Like all good thrillers, The Others deals with the most primal human fears, such as fear of being isolated in a secluded house, fear of dark closets, the fear of half-open doors. In this particular case, screenwriter Amenabar works up a nice twist, building his suspense tale not around fear of the dark, a common element of the genre, but rather fear of the light.

Set on the secluded island of Jersey in the English Channel during the final days of WWII, the story revolves around Grace, an attractive if severe woman who is anxiously waiting for her beloved husband to return from the front so that her family can resume a more normal life.
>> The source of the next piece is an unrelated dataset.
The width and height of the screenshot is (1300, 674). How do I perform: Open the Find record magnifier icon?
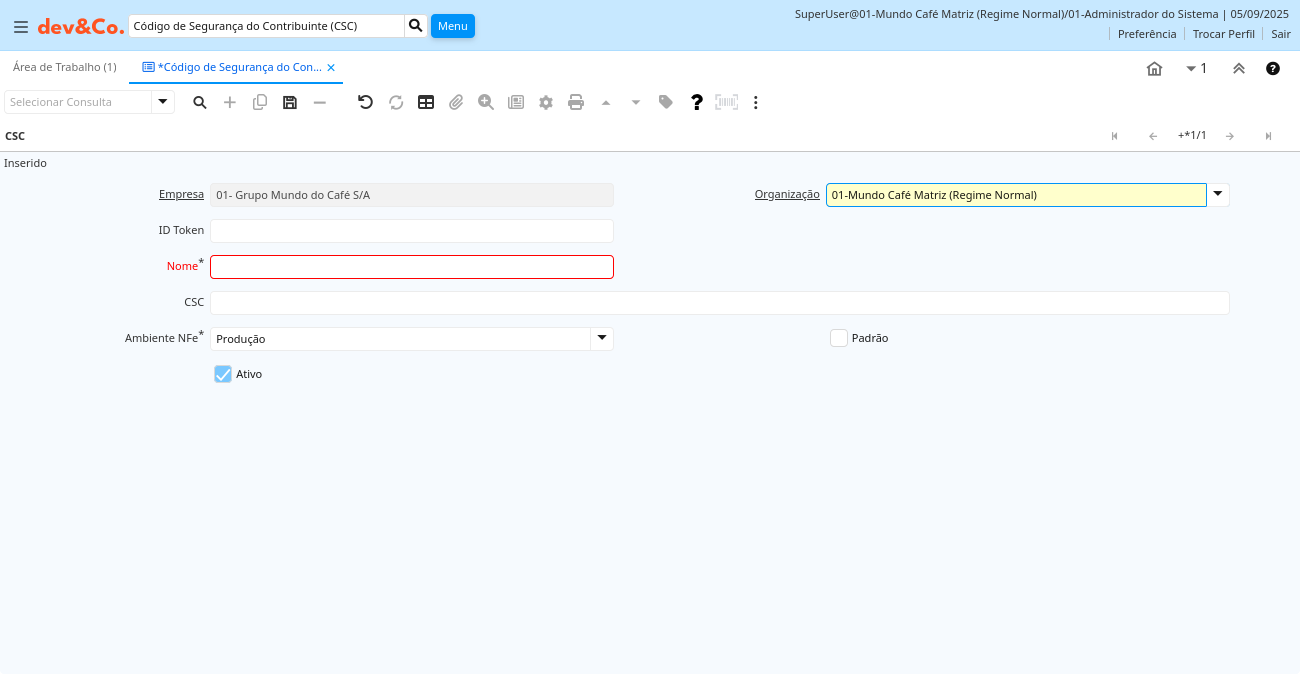tap(200, 102)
A domineering mother, Grace overprotects her two children who, she claims, can never be exposed to any light. The house is always dark, with curtains covering ever inch of the big, menacing windows.

As the story begins, three new servants appear at Grace's door as replacements to the former helpers, who had inexplicably disappeared one night. Tension mounts as soon as Grace realises that the servants have arrived even though she has not had a chance to mail her request for help to the personal ads section of the local press. Who are they' Gradually, it's revealed that each member of the enigmatic trio is familiar with the house, its surrounding cemetery and a bizarre history that's recorded in hidden photo albums.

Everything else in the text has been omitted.